Heimowitz, however, believes Tse's aim to build a Chinese management consultancy of scale is possible, despite the Japan experience.
"Although the American management consultancies are dominant, I believe that will change. If you look at Chinese manufacturing, that has evolved and you are now looking at COMAC (Commercial Aircraft Corporation of China) building an airliner to take on Boeing and Airbus," he says.
"I don't see in the services area, given China's talent pool of MBAs, why they can't also produce a major management consultancy over time."
Tsai at CEIBS, however, believes there are market factors in China that will work against Chinese management consultancy firms becoming global players.
"I think the existing Chinese ones are pretty happy with the domestic market and it is going to get even bigger.
"They now have the third, fourth and fifth-tier cities coming up so they have enough to deal with. They don't have to go international."
He believes the existing Chinese firms remain outclassed by the major international firms.
"They just don't have the good database as firms like McKinsey, Bain or Strategy&.
The quality of data of a firm like McKinsey is actually second to none. Chinese firms are not in the habit of collecting good quality data. I have reviewed many reports and often the quality is really poor," he says.
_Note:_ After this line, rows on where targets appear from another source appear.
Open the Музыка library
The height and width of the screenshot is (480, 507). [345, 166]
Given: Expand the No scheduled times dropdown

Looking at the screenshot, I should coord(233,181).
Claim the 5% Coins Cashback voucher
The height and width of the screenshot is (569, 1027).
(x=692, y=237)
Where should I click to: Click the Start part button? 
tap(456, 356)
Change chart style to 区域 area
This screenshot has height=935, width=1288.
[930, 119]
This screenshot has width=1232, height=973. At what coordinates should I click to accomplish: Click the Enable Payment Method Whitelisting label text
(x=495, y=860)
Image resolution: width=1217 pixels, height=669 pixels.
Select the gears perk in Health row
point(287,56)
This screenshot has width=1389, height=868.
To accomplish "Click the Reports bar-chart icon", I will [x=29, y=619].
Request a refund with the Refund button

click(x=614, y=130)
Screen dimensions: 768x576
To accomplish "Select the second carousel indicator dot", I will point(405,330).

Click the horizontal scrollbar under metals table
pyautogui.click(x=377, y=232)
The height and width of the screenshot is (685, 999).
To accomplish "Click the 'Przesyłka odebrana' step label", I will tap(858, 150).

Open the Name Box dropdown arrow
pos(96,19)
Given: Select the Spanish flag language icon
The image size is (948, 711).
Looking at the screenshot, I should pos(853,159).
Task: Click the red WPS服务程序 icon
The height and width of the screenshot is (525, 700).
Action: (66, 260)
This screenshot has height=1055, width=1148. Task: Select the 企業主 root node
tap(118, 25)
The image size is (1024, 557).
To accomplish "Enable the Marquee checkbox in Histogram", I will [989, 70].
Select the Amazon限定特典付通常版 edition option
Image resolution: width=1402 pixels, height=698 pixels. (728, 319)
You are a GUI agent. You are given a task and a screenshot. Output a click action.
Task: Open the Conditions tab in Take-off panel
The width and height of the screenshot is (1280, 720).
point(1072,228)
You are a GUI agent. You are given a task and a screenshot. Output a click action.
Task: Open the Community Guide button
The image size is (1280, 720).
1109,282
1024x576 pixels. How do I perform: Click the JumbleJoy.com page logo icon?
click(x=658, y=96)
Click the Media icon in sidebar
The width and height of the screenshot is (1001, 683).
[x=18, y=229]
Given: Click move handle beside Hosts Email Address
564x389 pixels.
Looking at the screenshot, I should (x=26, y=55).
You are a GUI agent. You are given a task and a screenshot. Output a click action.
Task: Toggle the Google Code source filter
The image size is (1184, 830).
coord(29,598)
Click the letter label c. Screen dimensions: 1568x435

Li at Accenture agrees that the international consultancies retain a strong position in the market place. "Our main competition remains the international players. We run into local players because the entry barriers to our industry are quite low and two smart people can form a company," he says.
"It takes years or decades to gain the experience and to achieve a certain scale. A company like ours has a global network and we can just tap into experts anywhere in the world in various fields whenever we need them."